La xilografia, Arte antica

a cura del Prof. Marco Fagioli

La xilografia, al pari della scultura, può essere considerata "arte senza tempo", a differenza della pittura che è sempre figlia dei secoli, della cultura e del luogo in cui si trovi a germogliare.

            Paradossalmente la xilografia, tecnica di incisione che consiste nello scavare con sgorbie la matrice in legno e al pari delle altre tecniche di stampa come il bulino, l'acquaforte, la litografia, è legata alla pittura, arte maggiore, richiede la stessa "primitiva" manualità che, nella lavorazione, esigono i materiali delle scultura, il marmo, la pietra e il legno.

            È pur vero che la xilografia, nella sua storia multiforme, dai primi legni gotici alla Grande e Piccola Passione di Albrecht Durer, fino ai legni di Edvard Munch, Felix Vallonton e Eric Gill nel Novecento, ha cambiato statuto sovente.

        In Occidente molti artisti non incidevano i loro legni ed erano semplicemente pittori che passavano all'incisione il disegno: anche in Giappone, i pittori della scola Ukiyo-e si limitavano a disegnare la stampa, alcuni tuttavia, e tra questi Katsushika Hokusai, avevano avuto un apprendistato di incisori.

La xilografia policroma, poco praticata in Occidente rispetto al bianco e nero, fino agli Espressionisti, come Ernest Ludwig Kirchner, Eric Heckel e Otto Mueller, che si dedicarono a questo linguaggio "anche nella illustrazione di libri" con esisti altissimi, al pari della loro pittura, è stata invece un genere che ha raggiunto il livello massimo di qualità estetica e diffusione nella sua storia, proprio in Giappone durante l'epoca Tokugawa, dal 1658 al 1868.

Le più antiche xilografie, da matrici di legno, conosciute nel mondo, rimangono ancor oggi quelle scoperte nel 1908 da Aurel Stein nella grotta dei Mille Buddha di Tunhuang, all'estremo confine occidentale della Cina; sono tutte immagini buddiste e le più antiche accompagnano la traduzione cinese di un Sutra, datato al 868 dopo Cristo.

Altre xilografie, dalla stessa grotta risalgono al 947 e 983 della nostra era ed assegnano alla Cina il primato nell'invenzione di questa tecnica a stampa, che nessuno contesta.

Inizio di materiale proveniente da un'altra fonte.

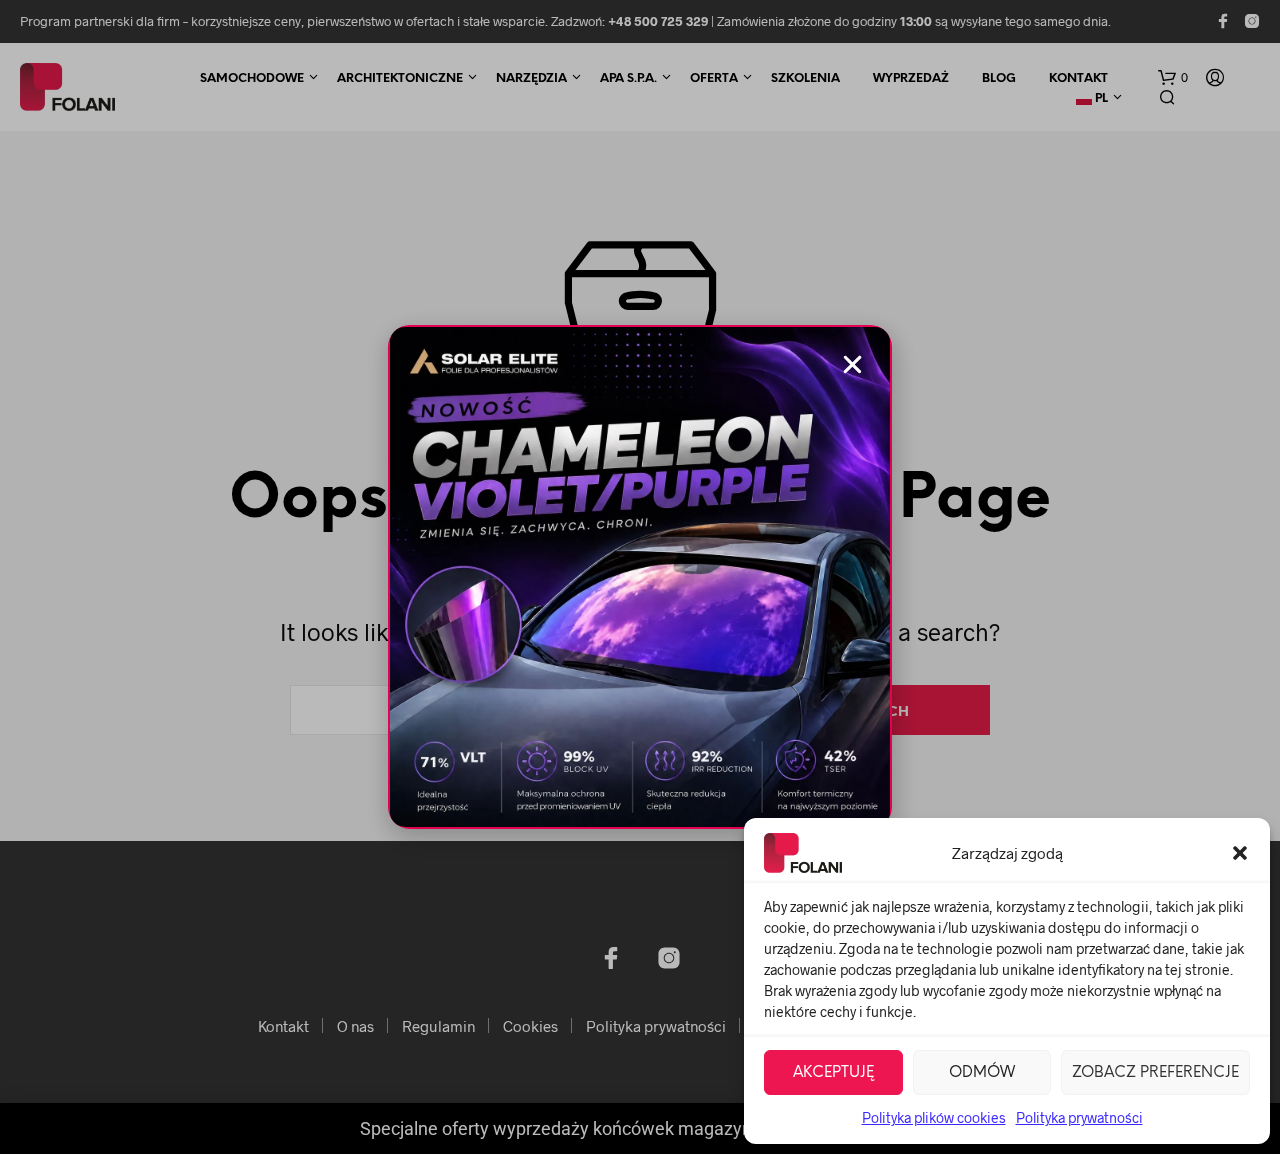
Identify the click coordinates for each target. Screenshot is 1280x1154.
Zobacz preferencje (1155, 1073)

Le più antiche xilografie stampate in due e tre colori, con i pigmenti ad olio, datano in Italia e Germania agli inizi del sedicesimo secolo, conosciute con il nome di stampa a "chiaroscuro", e portano il nome di autori come il celebre pitture senese Domenico Beccafumi e meno noti come Antonio da Trento.

Si discute ancora oggi se l'origine della xilografia policroma in Cina possa essere stata determinata dalla conoscenza di queste stampe occidentali, ivi recate dai Gesuiti, come ipotizzava E. F. Strange nel 1904, oppure se, come appare più probabile, i cinesi siano pervenuti a questa tecnica attraverso l'evoluzione progressiva del sistema di stampa, dopo una fase di colorazione a mano, documentata anche nelle immagini buddiste di Tun-huang e dal fatto che, durante la dinastia Tang, sono stati realizzati decori con procedimento di stampa a matrice in legno, in tessuti colorati di questo periodo.

In epoca moderna l'uso della xilografia ha trovato largo impiego, sia in Europa che in Estremo Oriente, nella illustrazione di testi religiosi e profani; tra le più antiche in Cina si ricordano quelle policrome del libro Shih Chu Chai Shu hua, 1625, (uso il vecchio sistema di traslitterazione perché così è riportato nella bibliografia occidentale), e del notissimo manuale di pittura Chieh Tzu Yuan (Il giardino del seme di senape), diffuso in diverse edizioni e che costituì il testo base per il training dei pittori prima cinesi e poi giapponesi.

L'uso della stampa xilografica arrivò al Giappone dalla Cina, ma come tutti gli studiosi sono concordi nel riconoscere, solo nel Giappone dell'epoca Tokugawa conobbe uno sviluppo senza pari a partire da Hishikawa Moronubu, il primo vero print designer della scuola Ukiyo-e, che nel 1658 illustrò il libro Kamo no Chomei Hoojoki sho, un epitome buddista.